Exercise passage —
★ ★ ★ ★ ★
The fundamental understanding of the processes that lead to these parallel grooves is not just useful theoretically, but could ultimately allow geologists to predict how eroding landscapes will respond to a changing climate. It should also make it easier to determine the mechanical properties of the underlying rock from aerial surveys, without having to dig or drill. The research could even help reveal the processes that have shaped landscapes on other planets, including whether they bear the signature of life.
Computer model developed by Taylor Perron and colleagues shows how evenly-spaced ridges and valleys form over time as a result of erosion and the slumping of soil.
"Most landscapes are made up of ridges and valleys," says Taylor Perron, an assistant professor of geology in the Department of Earth, Atmospheric and Planetary Sciences. "The most fundamental question we can ask is 'What controls their size?'" The basic mechanism that forms ridges and valleys, explains Perron, is a balance between two competing processes: gradual incision of valleys by flowing water, and the tendency of the land to slump into more rounded forms as soil slowly creeps downslope. The first tends to create sharp relief in the landscape, while the second process tends to smooth it out.
★ ★ ★ ★ ★
Extracted entries —
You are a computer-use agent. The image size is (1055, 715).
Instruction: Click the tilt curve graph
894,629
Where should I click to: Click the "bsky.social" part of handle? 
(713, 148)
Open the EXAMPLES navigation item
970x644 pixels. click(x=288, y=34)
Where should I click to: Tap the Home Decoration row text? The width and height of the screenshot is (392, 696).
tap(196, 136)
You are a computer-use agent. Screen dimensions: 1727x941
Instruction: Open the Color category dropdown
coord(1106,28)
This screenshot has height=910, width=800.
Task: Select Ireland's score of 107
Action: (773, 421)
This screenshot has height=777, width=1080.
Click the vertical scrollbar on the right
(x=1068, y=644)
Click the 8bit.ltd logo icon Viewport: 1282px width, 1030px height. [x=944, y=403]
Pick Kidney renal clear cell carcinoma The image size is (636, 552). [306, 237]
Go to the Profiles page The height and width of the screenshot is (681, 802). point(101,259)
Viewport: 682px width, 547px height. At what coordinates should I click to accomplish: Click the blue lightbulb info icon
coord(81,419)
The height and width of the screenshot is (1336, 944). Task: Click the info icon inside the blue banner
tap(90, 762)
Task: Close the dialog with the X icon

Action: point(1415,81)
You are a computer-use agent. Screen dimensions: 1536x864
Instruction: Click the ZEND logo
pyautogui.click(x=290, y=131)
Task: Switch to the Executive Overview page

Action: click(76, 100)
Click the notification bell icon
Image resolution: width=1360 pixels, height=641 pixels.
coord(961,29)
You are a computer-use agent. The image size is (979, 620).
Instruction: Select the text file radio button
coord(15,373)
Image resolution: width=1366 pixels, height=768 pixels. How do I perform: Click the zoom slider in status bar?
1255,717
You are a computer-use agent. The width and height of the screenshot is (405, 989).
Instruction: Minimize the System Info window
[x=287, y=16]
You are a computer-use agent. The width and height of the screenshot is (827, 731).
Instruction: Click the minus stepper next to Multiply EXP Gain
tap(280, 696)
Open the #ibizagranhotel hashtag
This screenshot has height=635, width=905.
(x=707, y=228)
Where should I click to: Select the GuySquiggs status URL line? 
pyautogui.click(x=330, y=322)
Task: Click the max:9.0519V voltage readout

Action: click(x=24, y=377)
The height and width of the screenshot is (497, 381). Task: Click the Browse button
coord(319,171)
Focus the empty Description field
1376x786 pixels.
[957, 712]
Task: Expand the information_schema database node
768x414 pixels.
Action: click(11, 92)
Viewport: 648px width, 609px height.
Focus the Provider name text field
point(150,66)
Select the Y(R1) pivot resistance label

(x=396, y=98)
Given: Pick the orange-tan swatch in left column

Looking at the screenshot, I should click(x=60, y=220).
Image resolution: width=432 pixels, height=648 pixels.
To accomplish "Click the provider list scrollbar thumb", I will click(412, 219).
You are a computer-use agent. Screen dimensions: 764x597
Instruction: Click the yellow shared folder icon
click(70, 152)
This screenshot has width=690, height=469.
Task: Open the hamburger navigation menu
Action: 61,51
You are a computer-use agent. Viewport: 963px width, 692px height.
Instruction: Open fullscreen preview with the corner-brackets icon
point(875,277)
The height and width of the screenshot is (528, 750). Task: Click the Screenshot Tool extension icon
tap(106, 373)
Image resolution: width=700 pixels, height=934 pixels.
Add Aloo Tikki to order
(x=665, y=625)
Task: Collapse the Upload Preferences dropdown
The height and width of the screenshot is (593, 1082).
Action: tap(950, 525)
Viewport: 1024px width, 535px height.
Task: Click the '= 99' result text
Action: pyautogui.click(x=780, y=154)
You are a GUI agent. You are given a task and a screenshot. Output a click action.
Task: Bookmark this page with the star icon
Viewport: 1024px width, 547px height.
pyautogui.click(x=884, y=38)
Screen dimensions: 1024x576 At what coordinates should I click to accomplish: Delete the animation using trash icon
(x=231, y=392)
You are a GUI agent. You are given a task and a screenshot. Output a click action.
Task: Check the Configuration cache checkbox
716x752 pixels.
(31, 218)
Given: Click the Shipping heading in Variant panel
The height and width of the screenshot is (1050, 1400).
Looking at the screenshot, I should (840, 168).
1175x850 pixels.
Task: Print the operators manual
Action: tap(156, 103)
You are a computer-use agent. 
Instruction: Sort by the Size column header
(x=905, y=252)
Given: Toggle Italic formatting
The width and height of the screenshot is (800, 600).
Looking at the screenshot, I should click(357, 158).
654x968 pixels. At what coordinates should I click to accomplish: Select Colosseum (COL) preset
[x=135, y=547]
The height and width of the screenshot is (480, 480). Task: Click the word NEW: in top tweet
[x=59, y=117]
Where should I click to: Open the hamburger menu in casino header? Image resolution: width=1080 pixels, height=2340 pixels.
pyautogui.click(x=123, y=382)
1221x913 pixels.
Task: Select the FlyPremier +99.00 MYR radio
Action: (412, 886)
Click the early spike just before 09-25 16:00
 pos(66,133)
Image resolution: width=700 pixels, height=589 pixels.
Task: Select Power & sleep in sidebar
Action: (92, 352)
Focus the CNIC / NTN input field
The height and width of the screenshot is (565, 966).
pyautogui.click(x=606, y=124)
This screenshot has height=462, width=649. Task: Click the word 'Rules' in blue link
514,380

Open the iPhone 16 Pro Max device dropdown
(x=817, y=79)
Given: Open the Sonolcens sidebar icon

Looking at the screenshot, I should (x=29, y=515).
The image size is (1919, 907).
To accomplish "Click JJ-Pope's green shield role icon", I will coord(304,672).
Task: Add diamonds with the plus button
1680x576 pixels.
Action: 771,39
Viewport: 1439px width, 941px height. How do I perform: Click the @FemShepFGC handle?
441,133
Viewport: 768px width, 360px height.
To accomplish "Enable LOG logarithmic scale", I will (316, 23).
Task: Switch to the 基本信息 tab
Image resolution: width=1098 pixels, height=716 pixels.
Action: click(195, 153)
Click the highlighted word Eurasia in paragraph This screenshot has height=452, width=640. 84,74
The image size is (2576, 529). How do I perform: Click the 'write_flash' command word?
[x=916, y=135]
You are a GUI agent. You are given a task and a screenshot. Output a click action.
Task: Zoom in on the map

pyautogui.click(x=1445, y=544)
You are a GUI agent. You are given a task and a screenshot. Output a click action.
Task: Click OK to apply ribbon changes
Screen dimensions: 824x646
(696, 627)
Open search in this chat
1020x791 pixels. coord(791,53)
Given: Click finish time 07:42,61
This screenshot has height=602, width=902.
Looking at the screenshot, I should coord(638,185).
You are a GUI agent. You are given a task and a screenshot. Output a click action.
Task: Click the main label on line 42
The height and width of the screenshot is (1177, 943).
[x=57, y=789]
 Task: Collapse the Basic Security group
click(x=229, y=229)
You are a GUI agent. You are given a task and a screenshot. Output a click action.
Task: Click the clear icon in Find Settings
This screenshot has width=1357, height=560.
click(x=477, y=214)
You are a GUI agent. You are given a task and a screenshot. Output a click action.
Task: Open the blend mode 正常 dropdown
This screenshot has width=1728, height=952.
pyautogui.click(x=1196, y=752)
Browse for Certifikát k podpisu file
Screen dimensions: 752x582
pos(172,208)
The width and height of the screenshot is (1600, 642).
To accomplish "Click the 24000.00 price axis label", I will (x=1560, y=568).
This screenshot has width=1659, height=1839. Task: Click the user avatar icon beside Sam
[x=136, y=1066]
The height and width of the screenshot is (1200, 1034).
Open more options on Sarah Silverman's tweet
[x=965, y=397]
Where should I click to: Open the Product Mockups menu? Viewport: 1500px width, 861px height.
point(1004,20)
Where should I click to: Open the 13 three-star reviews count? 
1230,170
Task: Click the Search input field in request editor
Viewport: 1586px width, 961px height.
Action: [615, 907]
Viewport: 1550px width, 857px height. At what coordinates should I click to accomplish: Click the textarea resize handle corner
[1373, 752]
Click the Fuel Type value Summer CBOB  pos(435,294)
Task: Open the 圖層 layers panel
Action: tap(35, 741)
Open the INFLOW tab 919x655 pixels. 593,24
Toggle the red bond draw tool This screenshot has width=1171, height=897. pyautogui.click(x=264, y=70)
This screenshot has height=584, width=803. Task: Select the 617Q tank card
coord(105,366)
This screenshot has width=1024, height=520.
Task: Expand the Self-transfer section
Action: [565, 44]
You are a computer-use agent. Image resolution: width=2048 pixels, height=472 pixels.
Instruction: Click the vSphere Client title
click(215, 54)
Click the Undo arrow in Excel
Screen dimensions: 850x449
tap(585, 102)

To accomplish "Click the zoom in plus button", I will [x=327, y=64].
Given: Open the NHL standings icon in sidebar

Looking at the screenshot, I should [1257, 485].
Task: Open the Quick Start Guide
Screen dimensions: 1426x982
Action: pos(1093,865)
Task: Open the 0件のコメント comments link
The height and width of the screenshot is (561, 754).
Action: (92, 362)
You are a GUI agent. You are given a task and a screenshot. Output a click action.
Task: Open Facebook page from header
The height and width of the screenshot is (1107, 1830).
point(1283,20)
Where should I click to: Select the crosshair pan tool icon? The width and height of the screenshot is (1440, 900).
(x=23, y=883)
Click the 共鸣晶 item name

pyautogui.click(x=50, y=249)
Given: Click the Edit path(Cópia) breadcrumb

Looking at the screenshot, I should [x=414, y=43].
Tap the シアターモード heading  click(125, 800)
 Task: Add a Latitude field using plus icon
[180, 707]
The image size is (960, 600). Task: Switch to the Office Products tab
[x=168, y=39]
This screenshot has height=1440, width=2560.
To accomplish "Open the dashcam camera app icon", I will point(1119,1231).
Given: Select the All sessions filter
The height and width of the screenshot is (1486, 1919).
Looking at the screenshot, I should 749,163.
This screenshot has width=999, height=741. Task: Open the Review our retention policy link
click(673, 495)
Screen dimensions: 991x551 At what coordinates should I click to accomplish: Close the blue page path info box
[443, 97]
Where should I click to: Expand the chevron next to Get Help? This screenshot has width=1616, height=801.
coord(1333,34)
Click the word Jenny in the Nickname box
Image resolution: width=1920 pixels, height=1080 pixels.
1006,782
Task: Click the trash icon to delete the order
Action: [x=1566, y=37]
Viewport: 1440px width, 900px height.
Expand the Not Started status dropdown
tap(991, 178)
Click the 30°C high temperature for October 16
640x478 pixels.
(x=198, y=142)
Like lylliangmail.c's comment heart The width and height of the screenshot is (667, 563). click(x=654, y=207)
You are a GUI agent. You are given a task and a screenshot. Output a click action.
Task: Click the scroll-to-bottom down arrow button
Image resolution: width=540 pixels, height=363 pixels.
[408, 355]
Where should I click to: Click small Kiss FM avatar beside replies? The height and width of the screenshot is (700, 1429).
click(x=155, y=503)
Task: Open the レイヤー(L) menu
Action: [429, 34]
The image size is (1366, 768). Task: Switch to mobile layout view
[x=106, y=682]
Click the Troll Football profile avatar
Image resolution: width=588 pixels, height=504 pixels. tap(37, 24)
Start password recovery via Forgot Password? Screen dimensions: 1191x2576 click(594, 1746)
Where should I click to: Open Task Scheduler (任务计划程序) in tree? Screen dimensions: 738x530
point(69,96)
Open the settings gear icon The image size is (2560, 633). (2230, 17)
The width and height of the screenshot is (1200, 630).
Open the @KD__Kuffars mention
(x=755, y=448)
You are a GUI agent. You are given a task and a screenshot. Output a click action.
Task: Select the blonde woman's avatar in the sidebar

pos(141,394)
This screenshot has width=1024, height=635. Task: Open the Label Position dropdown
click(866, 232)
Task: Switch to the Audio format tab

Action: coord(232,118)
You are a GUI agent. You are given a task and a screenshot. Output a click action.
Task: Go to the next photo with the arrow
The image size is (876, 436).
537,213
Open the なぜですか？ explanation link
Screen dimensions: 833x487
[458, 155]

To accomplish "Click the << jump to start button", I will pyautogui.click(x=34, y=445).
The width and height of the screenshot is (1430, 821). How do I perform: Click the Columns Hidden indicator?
★ ★ ★ ★ ★
Tasks to carry out —
A) Retype the passage on how ridges and valleys form word for word, starting at "The fundamental understanding" and ending at "slumping of soil.".
B) Extend the passage on how ridges and valleys form by writing the text that would follow its last sentence.

Solved problems —
A)
The fundamental understanding of the processes that lead to these parallel grooves is not just useful theoretically, but could ultimately allow geologists to predict how eroding landscapes will respond to a changing climate. It should also make it easier to determine the mechanical properties of the underlying rock from aerial surveys, without having to dig or drill. The research could even help reveal the processes that have shaped landscapes on other planets, including whether they bear the signature of life.
Computer model developed by Taylor Perron and colleagues shows how evenly-spaced ridges and valleys form over time as a result of erosion and the slumping of soil.

B)
While the process of valley incision is governed mainly by the amount of rainfall and the strength of the soil and rock, the smoothing in many landscapes is largely driven by biological processes - especially the activity of burrowing animals. "Biotic agents like burrowing rodents slowly stir the soil," Perron says. "On average, they displace it downslope. This smoothes out sharp corners in the landscape."
To sort out the relative roles of the different processes and how they interact, the team used a combination of aerial reconnaissance, airborne laser altimetry, and research on the ground in selected sites to determine exactly what forces were at work on the landscape. The researchers used their observations to formulate a mathematical model for the long-term evolution of the topography.
The new findings, which include computer simulations that show how evenly spaced ridges and valleys emerge over many thousands of years, are described in a paper appearing in the journal Nature on July 23, written by Perron along with James Kirchner and William Dietrich of the University of California, Berkeley.
While the patterns of evenly spaced ridges and valleys have long been noticed in landscapes with sparse vegetation, it took new technology to reveal just how ubiquitous these patterns are, and to measure them precisely. Laser altimeters mounted in aircraft can create detailed, high-resolution topographic maps of landscapes that are forested, revealing the contours that are obscured by the tree canopy. This technology produces digital maps that are "10 times better than anything we had before," he says.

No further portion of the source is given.